Uygulama katmanında desen arama tabanlı güvenlik duvarı

Abstract

FreeBSD, servis sunucusu (web, http, ftp vb.), masaüstü kullanımı (X ile kde veya xfce) ve güvenlik duvarı (ipfw) olarak kullanılan bir işletim sistemidir. Freebsd işletim sistemi güvenlik duvarı olarak endüstride yaygın bir kullanıma sahiptir. pfSense ve OPNsense dağıtımları, Freebsd işletim sistemini kullanan ve endüstride birçok firma tarafından tercih edilen (Google, US Department of Homeland Security, Shopify ve NASA) açık kaynak kodlu güvenlik duvarlarıdır. Freebsd işletim sisteminde bulunan güvenlik duvarı IP ve Port adresi filtreleme işlemlerini yapabilmektedir. Ancak OSI modelinin yedinci katmanı olan uygulama katmanında filtreleme özelliğine sahip değildir. Pfsense ve Opnsense bu kısıtlamayı aşmak için snort ve suricata gibi açık kaynak kodlu yazılımları kullanmaktadır. Bu yazılımlar da işletim sistemlerinin kullanıcı uzayında (user-space) çalışabilmektedir. Bununla birlikte kullanıcı uzayında çalışan uygulamaların, çekirdek (kernel) seviyesinde çalışan uygulamalara göre daha fazla kaynak tükettiği de bilinmektedir. Bu tez çalışmasında Freebsd işletim sistemine ait güvenlik duvarı olan PF’in Pfill hook yöntemi kullanılarak uygulama katmanında filtreleme işlemi çekirdek seviyesinde gerçekleştirilmiştir. Paket içerisinde desen araması yapmak için Aho-Corasick algoritması kullanılmıştır. Önerilen teknik pfsense işletim sistemi üzerinde suricata yazılımı ile aynı kural sayısında bant genişliğinin kullanımı ve işlemci tüketimi açısından karşılaştırılmıştır. Karşılaştırma sonucunda bu tez kapsamında geliştirilen uygulamanın aynı kural sayısında yaklaşık 2 kat daha fazla bant genişliğinde filtreleme yapabildiği ve aynı kural sayısı ile aynı bant genişliğinde yaklaşık %20 daha az işlemci gücü tükettiği tespit edilmiştir. Ayrıca önerilen teknik son zamanlarda bilgisayar ağ dünyasında yaygın bir kabul gören yazılım tanımlı ağ (YTA) mimarisine uygulanmış ve literatürde YTA mimarisinin uygulandığı çalışmalarla karşılaştırılmıştır. Literatürdeki diğer çalışmalardan uygulama kolaylığı ve kaynak kullanımı açısından daha iyi olduğu ortaya konmuştur.

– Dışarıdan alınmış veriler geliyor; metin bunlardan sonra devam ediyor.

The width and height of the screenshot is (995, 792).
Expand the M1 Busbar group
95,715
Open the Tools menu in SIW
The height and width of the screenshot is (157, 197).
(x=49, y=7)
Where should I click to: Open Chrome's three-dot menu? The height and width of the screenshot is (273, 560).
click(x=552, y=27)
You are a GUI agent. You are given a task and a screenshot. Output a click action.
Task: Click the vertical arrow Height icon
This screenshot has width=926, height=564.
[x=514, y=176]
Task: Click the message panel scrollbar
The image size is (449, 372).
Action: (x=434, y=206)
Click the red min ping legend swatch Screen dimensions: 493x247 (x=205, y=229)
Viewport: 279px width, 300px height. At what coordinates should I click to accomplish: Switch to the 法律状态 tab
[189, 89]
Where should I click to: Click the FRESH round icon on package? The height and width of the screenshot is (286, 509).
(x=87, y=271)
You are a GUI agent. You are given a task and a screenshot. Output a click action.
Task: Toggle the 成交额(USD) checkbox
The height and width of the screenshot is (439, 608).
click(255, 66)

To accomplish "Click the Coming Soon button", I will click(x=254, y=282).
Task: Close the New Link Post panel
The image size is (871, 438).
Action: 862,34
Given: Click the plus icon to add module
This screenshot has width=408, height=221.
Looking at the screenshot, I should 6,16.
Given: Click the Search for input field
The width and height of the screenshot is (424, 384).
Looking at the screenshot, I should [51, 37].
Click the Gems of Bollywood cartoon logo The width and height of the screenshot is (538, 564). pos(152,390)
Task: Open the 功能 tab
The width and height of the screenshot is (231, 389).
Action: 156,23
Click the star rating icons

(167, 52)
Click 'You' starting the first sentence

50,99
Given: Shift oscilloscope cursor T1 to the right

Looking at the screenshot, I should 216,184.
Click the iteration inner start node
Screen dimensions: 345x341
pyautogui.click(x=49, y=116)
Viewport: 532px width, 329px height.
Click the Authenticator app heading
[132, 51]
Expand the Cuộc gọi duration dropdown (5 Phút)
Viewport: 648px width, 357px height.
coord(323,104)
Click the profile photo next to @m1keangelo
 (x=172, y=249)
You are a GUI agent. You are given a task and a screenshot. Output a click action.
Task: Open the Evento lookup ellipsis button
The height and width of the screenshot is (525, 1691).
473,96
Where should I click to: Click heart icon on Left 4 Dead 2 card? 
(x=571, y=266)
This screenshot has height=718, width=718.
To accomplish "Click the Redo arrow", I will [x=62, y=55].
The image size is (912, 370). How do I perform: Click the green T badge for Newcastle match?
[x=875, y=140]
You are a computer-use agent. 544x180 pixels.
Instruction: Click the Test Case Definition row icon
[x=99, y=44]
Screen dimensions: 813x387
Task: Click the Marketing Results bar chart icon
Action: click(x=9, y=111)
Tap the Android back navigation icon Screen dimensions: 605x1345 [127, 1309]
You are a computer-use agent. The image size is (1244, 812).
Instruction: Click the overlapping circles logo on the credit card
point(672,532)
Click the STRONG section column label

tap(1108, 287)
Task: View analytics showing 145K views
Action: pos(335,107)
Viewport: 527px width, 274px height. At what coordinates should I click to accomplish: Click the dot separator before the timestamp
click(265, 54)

FreeBSD is an operating system used as a service server (web, http, ftp etc.), desktop use (kde or xfce with X) and firewall (ipfw). Freebsd is widely used in the industry as an operating system firewall. pfSense and OPNsense distributions are open source firewalls that use the Freebsd operating system and are preferred by many companies in the industry (Google, US Department of Homeland Security, Shopify and NASA). The firewall in the Freebsd operating system can perform IP and Port address filtering. However, it does not have filtering in the application layer, which is the seventh layer of the OSI model. Pfsense and Opnsense use open source software such as snort and suricata to overcome this limitation. These software can also work in the user-space of operating systems. However, it is also known that applications running in user space consume more resources than applications running at kernel level. In this thesis, the filtering process in the application layer is carried out at the kernel level by using the Pfill hook method of PF, which is the firewall of the Freebsd operating system. Aho-Corasick algorithm was used to search for patterns in the package. The proposed technique was compared with the suricata software on the pfsense operating system in terms of bandwidth usage and processor consumption in the same rule number. As a result of the comparison, it has been determined that the application developed within the scope of this thesis can filter approximately 2 times more bandwidth in the same number of rules and consumes approximately 20% less processing power in the same bandwidth with the same number of rules. In addition, the proposed technique has been applied to the software-defined network (YTA) architecture, which has been widely accepted in the computer networking world, and has been compared with the studies in the literature where YTA architecture has been applied. It has been shown to be better than other studies in the literature in terms of ease of application and resource use.